There’s a lot of things to look at. I would look at frequency of trades, I will look at what style of market has this track record bent through. Has it bent through sideways chop? Has it bent through a trending environment? Has it bent through a really tight, tight market or has it been through a volatile market or is it really quiet?
You look back on the NZD in 2003-2004, it’s pretty quiet. You really need to look at what kind of market it is. Beyond that, I really think that what you needed to do if you’re going to follow someone else and lock your account onto their trades, what I would say is you need to decide what sort of drawdown are you willing to withstand?
If they had a 20% drawdown and they are risking 1% on their trades or something like that, why would you risk 2% if you cannot sit through a 25% drawdown? If you’re risking 2%, you’ll probably going to see a 40% drawdown if they are risking 2% on their account and probably even more.
You might do something like double the worse drawdown that you’ve seen, knowing what position size they are using on their trades and then decide. “Can I sit through that?” If they have a 15% drawdown, can you sit through at 30% drawdown?
These are the sorts of things that are going to stop you from following the trader. It’s not really, I know it feels like it’s a little bit shady if they’ve only been trading for 3 months or whatever.
I just think you should probably spend a lot of time on thinking about the drawdown because that’s when you’re going to pull the plug. You’ll pull the plug during the drawdown, you’re not going to — well, some traders will — you’re probably not going to pull the plug if they don’t trade often enough.
Some traders will but really what you want to do here is you want to consider at what stage will I just throw the towel and say this isn’t working anymore and how do I avoid getting to that stage?
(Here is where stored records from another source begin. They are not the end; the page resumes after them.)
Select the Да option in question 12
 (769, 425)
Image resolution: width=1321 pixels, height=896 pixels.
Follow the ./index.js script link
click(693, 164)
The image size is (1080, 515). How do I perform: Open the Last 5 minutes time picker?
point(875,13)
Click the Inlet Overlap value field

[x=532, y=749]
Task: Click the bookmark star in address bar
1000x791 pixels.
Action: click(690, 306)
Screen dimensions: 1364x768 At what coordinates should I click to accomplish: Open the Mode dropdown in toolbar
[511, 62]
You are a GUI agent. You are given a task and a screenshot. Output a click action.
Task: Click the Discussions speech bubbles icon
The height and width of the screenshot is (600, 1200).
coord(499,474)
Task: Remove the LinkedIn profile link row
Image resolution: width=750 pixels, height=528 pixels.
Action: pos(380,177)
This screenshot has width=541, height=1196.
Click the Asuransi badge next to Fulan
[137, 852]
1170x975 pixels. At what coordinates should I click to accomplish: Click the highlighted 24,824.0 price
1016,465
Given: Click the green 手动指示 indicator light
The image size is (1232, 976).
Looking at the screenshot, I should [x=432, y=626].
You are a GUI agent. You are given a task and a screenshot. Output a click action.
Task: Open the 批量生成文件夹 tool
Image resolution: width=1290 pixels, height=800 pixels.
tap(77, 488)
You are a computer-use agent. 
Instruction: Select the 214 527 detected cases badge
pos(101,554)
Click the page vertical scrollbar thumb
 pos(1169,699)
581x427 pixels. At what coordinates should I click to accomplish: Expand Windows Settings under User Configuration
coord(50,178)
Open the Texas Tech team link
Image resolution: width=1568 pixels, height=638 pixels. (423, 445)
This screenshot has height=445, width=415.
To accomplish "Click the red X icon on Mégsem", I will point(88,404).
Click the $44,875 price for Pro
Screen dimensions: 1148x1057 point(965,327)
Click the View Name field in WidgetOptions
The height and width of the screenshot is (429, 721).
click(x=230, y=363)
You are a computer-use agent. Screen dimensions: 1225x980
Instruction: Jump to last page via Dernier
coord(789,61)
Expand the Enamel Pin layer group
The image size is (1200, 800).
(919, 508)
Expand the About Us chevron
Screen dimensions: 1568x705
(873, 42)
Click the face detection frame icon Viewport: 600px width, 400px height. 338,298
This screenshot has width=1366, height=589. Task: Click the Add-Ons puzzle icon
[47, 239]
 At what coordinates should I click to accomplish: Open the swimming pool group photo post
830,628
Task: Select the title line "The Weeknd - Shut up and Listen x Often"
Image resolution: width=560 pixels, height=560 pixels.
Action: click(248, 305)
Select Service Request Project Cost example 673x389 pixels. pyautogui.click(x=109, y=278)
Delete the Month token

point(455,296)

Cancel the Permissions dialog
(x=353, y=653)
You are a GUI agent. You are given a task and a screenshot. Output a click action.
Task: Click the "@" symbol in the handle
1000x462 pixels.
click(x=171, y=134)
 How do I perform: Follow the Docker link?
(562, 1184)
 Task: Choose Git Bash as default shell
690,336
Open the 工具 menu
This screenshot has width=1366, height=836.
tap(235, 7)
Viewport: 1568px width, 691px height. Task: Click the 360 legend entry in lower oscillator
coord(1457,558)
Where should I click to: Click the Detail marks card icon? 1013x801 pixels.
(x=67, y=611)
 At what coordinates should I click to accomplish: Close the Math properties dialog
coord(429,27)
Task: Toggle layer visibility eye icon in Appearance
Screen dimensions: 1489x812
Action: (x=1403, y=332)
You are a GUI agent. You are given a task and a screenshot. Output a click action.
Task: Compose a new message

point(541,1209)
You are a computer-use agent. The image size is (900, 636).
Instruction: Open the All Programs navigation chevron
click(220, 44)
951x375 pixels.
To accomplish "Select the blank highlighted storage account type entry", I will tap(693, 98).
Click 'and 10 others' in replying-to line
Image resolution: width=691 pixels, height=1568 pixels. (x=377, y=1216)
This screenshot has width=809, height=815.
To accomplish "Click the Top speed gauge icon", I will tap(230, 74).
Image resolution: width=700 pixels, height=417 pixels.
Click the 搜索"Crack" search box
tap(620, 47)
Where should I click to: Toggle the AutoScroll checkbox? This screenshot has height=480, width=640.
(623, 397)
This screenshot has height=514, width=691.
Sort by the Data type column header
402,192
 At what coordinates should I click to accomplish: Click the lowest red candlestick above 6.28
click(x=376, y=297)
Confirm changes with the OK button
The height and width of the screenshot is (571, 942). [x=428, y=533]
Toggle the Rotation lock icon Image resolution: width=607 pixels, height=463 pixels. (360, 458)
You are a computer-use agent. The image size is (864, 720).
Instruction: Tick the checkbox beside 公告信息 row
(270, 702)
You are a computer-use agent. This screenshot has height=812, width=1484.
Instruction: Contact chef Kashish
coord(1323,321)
That’s the junk that allows traders just burn at that. They do not know what to do when they hit that drawdown. “Do I stop trading? Do I find a new system? Has the market changed. It’s totally different now, I cannot do this anymore.”
These are the sort of things that come into your head when you run into these drawdowns. I would say look at the type of market, look at how often they trade, how many trades they have in their record.
Also, decide for yourself if you can sit through double the drawdown that is posted on their account, that is what I would say. So, there you go.
Hugh: Okay, cool! That’s some great insights. Thanks, Walter.
Walter: Thank you.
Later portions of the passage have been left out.